Брови Олега сдвинулись, словно от боли.

— Стон родной земли… Это ты хорошо сказала! Смотри же, не откладывай окончание этой работы, чтобы я успел ее услышать.

Взгляд, полный тревоги, нежности и страха, мелькнул ему из-под ее ресниц, и он тотчас подумал, что не следовало произносить этих слов.

— Играла ты своему профессору эту вещь? — спросил он, желая дать разговору другое направление.

— Он запрещает мне сочинять, — грустно ответила она. — Не хочет, чтобы я отвлекалась от исполнительства.

Около часа ночи Олег, уже собираясь заснуть, протянул руку к выключателю, и в эту минуту глухой стук грузовика привлек его внимание.

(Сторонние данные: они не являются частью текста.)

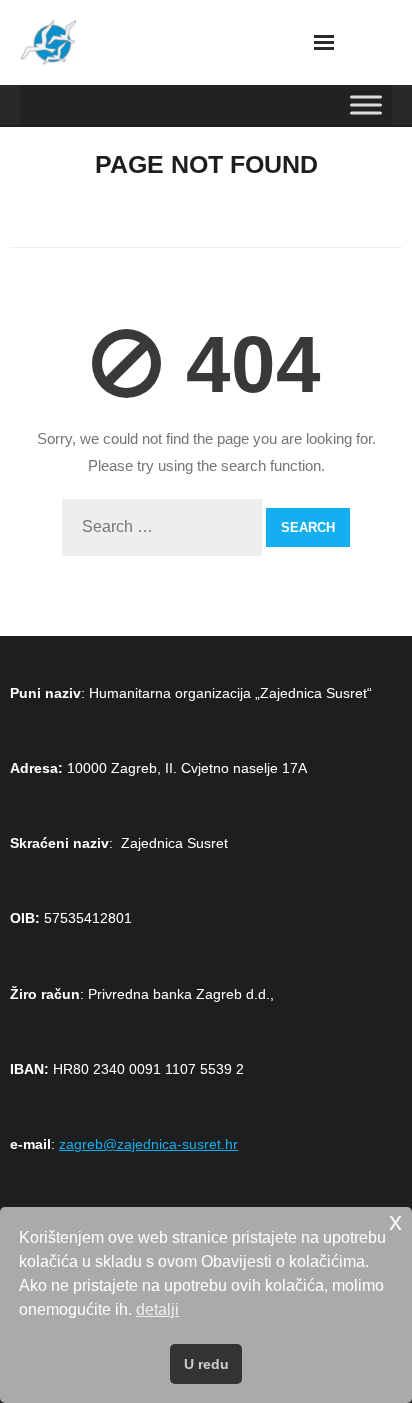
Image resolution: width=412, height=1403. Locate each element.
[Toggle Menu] (366, 104)
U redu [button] (206, 1364)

— Машина… около нашего подъезда… в такой поздний час… Что это может быть? — проговорил он, прислушиваясь.

Ася села на постели. Минуты две они не шевелились.

— Уехал. Всё. Спи, дорогая, — сказал Олег, оглядываясь на жену.

Она не ответила улыбкой.

— Я знаю, о чем ты подумал. Я все знаю, — содрогнувшись, прошептала она.

Глава двадцать восьмая

В это декабрьское утро все женщины в квартире проснулись не в духе.

— Боже мой, Боже мой! В моем портмоне только пять рублей, а получка у Олега Андреевича еще нескоро и, наверно, будет ничтожная… О, милое пролетарское государство! Довольны, хамы? Не ценили того, что имели, пожелали господами стать, получайте теперь: карточки, очереди, фининспекторов и коммунальные квартиры. Мне такое существование и постоянные угрозы становятся не под силу, а тут еще Ася в последнее время осмеливается возражать… Зараза, страшная моральная зараза… она носится в воздухе! — говорила самая старшая.